We’ve come up with so many instruments to extend the powers of the senses.With microscopes and telescopes, and even glasses, we can experience sense impressions that could never happen without them. With recording devices, we pick up data from the past, and if we slow it down we can come into contact with realities we would have been oblivious to, like the harmonies of these crickets. And, as my teenagers tell me, we can even use something called auto-tune to make celebrity “recording artists” out of people who can’t sing, digitally correcting and “improving” their voices until they hardly sound human at all.


Then there are telephones, email, and chat. Now we can instantly communicate with someone who's physically absent. With Skype—if you have a good connection and high-resolution image--you might as well be with someone “in person.” Right? Or if not, why not?


There are some obvious differences, of course. You can’t taste or touch or smell things over the internet (probably just as well). So Skype can't duplicate the elusive combination of fresh coffee, burnt toast, and old New England basement that says home to me. Besides, some people (is it just me?) dislike the experience of Skyping: it feels awkward and artificial. Also, you can’t know for sure whether your Skype-mate is looking at you or something else on his screen. 

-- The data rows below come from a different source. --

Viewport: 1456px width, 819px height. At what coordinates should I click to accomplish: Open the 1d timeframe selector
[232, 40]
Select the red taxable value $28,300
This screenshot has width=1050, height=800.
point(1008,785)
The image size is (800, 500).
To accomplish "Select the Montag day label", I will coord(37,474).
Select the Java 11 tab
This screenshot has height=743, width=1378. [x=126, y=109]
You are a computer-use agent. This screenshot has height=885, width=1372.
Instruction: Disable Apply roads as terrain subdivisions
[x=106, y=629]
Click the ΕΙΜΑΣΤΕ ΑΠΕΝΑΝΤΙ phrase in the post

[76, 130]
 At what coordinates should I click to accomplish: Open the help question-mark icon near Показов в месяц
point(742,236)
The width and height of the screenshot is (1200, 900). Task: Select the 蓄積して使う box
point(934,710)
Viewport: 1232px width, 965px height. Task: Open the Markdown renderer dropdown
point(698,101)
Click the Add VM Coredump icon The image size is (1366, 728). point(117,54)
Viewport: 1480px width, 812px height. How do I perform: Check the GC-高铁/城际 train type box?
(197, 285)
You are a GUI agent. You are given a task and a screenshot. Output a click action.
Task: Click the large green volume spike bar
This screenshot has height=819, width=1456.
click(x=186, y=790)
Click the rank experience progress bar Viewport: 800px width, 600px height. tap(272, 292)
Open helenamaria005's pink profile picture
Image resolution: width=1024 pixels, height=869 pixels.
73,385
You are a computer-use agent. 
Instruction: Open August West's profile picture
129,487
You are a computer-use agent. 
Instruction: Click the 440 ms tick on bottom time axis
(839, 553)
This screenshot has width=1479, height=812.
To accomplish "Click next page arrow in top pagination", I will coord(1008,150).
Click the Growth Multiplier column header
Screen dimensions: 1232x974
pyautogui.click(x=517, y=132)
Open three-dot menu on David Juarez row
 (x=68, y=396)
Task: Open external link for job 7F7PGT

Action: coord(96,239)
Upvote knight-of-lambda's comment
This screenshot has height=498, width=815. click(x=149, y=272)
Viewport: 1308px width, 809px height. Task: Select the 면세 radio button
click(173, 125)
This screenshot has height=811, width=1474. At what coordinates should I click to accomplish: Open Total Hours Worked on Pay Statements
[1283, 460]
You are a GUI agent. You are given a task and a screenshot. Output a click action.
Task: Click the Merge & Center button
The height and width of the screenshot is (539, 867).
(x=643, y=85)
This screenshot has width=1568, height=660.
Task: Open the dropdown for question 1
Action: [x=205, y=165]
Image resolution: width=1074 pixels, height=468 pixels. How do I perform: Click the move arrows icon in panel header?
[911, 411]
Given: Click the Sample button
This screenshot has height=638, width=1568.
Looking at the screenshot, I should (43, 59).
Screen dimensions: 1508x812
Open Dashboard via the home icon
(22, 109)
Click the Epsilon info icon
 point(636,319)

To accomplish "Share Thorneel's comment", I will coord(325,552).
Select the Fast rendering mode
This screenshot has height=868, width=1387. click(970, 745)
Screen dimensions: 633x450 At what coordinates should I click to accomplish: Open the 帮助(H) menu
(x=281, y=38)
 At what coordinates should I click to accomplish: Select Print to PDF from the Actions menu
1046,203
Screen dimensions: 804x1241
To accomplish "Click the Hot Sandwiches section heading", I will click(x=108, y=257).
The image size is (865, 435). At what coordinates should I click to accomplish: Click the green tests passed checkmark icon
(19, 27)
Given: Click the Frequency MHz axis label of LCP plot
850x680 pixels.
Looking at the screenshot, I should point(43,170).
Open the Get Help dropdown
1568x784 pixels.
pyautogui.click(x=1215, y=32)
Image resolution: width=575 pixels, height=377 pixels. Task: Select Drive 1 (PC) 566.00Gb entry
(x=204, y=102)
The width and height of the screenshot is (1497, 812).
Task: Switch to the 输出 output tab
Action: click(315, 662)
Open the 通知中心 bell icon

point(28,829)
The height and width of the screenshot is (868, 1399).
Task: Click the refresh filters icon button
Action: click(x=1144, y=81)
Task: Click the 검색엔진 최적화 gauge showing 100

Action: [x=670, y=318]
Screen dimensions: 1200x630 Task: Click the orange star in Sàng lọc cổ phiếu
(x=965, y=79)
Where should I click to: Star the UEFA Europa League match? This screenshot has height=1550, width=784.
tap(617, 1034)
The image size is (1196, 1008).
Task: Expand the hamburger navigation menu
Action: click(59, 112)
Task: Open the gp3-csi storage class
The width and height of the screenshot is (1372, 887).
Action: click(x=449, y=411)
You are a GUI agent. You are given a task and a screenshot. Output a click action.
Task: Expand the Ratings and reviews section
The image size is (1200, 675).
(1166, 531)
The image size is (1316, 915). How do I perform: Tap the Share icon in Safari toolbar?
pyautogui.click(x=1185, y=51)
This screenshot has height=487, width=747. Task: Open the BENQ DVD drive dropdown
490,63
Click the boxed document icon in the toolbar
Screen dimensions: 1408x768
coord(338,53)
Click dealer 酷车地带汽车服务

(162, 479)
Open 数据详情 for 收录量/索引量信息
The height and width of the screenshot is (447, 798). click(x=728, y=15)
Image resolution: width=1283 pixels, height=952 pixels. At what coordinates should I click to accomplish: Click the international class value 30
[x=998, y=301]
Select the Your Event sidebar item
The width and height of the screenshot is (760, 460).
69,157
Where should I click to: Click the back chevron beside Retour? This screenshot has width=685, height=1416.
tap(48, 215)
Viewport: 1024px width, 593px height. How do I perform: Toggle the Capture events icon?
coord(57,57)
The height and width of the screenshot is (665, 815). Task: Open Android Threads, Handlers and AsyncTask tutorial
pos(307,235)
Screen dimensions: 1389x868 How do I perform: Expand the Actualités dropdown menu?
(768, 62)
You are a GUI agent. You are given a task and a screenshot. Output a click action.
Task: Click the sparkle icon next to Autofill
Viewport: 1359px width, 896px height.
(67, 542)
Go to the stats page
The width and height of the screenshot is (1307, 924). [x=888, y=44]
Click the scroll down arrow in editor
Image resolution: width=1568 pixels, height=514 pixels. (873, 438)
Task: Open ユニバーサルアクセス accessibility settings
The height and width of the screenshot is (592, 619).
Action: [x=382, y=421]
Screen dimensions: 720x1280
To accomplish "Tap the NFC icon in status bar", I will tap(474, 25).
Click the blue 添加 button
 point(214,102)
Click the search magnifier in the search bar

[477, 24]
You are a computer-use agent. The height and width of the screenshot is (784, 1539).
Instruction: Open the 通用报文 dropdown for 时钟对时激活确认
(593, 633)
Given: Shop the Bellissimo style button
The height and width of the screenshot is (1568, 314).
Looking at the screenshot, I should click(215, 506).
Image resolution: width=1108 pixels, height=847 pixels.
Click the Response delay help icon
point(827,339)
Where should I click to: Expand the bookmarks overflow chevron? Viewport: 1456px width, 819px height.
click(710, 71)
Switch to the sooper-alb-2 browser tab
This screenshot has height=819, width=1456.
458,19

But aside from such minor--and possibly surmountable--technical and psychological limitations, what’s the difference?


David Hume believed human beings are nothing but “bundles of perceptions”: mere focal points of sense experiences. I'm pretty sure that's an incoherent idea, but if it were true, being with someone would simply be a matter of reproducing the sense impressions associated with their presence. We can’t fully do that now, but the virtual reality people are working on it.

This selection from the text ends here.